Le tribunal rappelle que divers auteurs (autorisés) ont déjà fait des bilans partiels de la jurisprudence rendue. L’on peut rappeler qu’il s’agit, outre de la contribution de V. MICHAUX et alii à la Revue de Droit Social 2018 dont question ci-dessus, de la contribution de Laurent DEAR (L. DEAR, « L’obligation de motiver le congé et le licenciement manifestement déraisonnable », L’harmonisation des statuts entre ouvriers et employés, Anthémis, 2014, p. 236) ainsi que de Steve GILSON (S. GILSON, « Licenciement abusif et/ou manifestement déraisonnable : le point sur la question », La rupture du contrat de travail : entre harmonisation et discrimination, Anthémis, 2015, p. 124).

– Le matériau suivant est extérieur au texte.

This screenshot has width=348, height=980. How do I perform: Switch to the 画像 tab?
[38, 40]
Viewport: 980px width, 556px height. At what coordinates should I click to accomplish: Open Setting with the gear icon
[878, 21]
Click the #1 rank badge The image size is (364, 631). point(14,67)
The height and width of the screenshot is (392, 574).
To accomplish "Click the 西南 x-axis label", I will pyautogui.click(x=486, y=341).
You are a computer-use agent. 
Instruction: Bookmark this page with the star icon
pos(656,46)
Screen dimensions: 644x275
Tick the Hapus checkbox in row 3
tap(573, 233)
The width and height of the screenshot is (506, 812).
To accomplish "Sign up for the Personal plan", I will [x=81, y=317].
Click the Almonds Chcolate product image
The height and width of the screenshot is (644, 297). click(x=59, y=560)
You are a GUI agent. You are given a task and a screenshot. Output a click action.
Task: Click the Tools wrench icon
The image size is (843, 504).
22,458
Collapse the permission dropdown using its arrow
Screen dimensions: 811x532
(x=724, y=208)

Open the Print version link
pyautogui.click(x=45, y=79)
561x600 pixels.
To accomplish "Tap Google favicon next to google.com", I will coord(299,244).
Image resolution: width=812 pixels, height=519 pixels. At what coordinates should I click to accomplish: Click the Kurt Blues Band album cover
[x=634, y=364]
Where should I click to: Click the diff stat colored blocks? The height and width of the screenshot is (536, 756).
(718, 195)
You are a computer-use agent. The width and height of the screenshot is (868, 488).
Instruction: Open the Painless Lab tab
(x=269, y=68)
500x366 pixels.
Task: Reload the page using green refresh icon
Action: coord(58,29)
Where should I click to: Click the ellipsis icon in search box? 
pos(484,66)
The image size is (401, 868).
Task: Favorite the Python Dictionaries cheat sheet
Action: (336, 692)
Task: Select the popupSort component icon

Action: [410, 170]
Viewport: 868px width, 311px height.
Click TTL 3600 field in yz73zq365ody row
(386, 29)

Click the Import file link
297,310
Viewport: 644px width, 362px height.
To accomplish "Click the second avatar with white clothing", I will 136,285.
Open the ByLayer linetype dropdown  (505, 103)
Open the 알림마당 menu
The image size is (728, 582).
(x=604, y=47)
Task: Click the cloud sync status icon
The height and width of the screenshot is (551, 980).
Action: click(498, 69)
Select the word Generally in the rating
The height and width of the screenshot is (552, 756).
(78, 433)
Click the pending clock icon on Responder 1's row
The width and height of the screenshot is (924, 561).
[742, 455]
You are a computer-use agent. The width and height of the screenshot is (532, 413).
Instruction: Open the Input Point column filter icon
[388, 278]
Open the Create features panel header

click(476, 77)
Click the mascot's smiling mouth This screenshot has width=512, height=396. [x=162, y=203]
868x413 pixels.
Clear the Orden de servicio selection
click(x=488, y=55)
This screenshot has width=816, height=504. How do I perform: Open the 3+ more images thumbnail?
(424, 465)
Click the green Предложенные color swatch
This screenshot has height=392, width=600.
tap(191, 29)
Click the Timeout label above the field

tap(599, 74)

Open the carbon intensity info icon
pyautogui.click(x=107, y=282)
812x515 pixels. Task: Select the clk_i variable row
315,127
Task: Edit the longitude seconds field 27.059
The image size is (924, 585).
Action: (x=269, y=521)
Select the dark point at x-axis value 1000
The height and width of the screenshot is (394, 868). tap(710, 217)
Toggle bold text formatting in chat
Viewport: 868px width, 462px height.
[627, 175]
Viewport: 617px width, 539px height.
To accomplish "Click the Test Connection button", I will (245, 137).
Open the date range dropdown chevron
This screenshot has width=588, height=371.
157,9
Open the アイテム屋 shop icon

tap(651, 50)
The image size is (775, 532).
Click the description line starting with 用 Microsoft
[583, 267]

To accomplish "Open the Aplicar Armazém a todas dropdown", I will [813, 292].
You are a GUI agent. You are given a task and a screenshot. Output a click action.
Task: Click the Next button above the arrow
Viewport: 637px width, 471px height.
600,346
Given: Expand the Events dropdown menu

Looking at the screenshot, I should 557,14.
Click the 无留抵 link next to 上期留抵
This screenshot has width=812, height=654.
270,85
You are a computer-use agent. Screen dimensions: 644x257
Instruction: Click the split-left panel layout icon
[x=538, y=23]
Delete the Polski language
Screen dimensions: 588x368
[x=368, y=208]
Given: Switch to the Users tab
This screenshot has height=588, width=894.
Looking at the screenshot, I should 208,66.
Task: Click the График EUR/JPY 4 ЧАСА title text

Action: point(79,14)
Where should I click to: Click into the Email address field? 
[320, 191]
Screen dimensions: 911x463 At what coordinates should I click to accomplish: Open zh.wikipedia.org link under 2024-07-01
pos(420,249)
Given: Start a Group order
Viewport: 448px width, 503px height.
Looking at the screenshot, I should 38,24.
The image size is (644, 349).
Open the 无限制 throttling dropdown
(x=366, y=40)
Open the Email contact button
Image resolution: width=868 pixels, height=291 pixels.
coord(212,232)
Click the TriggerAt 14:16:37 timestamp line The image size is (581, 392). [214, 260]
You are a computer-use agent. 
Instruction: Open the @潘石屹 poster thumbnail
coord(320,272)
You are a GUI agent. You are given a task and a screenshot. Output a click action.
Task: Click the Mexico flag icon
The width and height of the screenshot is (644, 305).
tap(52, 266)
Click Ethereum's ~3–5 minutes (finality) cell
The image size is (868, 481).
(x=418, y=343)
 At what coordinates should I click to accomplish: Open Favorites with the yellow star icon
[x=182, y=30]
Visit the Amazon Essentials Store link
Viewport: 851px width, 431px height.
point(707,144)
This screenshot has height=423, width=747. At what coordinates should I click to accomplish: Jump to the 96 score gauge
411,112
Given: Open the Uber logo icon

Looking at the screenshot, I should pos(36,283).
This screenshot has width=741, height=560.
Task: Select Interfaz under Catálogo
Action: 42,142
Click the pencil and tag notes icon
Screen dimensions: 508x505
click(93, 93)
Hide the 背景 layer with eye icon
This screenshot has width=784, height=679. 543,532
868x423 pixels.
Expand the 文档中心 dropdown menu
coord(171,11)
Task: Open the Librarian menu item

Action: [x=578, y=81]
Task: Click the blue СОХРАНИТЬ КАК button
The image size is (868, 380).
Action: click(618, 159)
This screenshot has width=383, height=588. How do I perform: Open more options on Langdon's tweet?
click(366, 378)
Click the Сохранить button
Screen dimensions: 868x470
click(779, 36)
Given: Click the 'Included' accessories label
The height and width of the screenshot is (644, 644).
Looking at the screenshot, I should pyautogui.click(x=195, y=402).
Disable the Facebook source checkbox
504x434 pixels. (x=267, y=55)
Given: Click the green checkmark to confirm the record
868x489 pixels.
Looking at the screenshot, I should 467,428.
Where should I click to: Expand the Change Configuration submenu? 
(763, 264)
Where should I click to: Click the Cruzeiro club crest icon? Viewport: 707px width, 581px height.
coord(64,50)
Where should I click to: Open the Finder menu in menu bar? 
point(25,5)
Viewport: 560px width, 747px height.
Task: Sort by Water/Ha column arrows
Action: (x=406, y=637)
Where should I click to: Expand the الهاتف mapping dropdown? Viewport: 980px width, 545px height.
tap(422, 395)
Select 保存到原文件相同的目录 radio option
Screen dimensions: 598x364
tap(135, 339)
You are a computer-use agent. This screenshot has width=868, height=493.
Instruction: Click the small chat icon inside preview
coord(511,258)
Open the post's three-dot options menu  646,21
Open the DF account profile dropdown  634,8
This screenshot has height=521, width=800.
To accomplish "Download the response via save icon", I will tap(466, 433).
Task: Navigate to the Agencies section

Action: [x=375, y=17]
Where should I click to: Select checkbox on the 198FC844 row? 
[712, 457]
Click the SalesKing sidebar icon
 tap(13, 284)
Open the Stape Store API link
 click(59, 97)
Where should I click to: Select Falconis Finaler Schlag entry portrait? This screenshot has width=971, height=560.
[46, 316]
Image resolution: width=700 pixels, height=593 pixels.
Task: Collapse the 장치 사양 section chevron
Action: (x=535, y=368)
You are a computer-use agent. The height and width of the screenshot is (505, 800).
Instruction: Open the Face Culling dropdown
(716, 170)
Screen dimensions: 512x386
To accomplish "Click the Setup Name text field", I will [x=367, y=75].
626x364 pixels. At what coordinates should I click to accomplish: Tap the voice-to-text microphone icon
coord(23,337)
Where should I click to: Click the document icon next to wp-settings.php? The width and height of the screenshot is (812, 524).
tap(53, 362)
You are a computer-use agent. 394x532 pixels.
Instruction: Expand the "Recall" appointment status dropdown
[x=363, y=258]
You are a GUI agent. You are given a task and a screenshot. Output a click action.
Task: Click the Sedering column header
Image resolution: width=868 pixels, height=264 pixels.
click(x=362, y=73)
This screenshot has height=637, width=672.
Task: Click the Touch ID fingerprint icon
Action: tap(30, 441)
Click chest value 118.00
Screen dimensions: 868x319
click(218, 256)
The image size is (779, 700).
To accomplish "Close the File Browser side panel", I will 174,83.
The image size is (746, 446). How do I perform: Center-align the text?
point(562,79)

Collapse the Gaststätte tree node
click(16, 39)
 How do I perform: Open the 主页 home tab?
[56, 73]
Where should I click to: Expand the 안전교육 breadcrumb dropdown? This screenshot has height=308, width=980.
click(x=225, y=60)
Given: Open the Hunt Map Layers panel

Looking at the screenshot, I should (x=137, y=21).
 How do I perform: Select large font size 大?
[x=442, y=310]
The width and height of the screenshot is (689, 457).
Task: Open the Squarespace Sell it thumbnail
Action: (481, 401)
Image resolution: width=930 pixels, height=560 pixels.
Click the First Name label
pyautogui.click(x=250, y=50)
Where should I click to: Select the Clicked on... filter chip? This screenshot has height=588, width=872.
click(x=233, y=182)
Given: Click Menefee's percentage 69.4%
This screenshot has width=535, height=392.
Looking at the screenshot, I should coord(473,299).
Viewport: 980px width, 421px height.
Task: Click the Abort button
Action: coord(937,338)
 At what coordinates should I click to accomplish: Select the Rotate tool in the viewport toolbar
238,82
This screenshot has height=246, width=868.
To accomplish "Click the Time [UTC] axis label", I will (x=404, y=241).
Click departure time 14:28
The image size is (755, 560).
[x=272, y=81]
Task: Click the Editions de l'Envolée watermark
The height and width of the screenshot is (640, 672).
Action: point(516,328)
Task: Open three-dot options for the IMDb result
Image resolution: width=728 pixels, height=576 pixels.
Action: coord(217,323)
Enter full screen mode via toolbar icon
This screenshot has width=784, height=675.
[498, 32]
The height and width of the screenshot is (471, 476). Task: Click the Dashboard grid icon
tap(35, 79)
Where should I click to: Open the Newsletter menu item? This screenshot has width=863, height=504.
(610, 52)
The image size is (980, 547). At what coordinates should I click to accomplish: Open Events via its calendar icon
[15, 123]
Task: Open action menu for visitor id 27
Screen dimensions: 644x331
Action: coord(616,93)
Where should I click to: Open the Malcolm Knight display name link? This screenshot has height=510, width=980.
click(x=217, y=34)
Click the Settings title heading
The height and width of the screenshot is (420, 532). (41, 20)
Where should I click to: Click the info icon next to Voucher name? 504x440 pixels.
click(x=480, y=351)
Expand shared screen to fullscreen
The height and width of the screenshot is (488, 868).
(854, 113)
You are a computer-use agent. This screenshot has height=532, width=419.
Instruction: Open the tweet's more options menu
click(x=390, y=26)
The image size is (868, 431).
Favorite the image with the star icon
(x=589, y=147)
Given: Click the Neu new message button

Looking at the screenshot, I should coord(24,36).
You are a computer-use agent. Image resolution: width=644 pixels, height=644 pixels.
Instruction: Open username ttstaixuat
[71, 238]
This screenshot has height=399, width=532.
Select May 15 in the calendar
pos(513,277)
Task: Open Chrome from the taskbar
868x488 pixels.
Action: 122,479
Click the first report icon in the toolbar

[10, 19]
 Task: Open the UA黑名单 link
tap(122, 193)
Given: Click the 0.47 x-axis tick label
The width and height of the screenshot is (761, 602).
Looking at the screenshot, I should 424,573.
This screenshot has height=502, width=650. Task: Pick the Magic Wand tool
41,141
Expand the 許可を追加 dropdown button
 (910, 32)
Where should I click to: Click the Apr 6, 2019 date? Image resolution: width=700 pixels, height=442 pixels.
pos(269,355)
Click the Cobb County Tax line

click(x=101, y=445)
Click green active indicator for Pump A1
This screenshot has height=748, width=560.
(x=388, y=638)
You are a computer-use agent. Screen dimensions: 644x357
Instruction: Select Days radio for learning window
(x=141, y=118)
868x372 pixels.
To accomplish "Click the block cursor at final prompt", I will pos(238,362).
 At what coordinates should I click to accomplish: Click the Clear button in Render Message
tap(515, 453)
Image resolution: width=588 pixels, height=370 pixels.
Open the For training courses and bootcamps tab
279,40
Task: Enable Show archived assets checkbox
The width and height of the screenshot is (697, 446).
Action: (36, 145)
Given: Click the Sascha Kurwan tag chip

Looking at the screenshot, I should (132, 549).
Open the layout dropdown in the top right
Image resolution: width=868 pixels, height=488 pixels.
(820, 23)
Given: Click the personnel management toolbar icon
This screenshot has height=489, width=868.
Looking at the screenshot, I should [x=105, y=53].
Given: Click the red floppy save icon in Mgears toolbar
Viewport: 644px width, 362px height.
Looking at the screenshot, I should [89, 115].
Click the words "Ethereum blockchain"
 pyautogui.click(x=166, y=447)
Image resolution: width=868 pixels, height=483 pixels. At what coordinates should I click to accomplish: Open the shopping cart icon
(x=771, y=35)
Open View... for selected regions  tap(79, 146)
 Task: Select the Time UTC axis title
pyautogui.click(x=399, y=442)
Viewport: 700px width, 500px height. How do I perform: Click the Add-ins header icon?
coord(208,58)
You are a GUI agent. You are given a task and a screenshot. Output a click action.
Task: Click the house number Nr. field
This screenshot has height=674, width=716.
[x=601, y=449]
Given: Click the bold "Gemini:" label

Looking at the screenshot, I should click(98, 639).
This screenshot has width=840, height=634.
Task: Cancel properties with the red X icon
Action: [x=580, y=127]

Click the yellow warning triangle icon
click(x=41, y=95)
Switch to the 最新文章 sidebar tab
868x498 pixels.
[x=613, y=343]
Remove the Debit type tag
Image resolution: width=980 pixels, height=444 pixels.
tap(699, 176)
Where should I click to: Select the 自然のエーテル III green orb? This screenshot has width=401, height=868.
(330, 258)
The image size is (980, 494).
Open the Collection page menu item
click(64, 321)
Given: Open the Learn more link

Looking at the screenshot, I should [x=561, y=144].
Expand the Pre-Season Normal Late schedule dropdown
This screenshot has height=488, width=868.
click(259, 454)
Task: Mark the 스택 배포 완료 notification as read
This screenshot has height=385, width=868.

Il est, pour cette doctrine, de règle de considérer que l’employeur a la charge de la preuve de la réalité des motifs invoqués à l’appui de sa décision ainsi que de leur lien de causalité avec le licenciement. Le juge vérifiera, conformément aux étapes reprises dans le jugement, et ce successivement, les critères de légalité, de réalité, de causalité et de légitimité (ou proportionnalité). Il a à très juste titre été précisé qu’il s’agit ici d’un raisonnement par progression, étant que, dès que la condition précédente n’est pas remplie, le licenciement devient manifestement déraisonnable.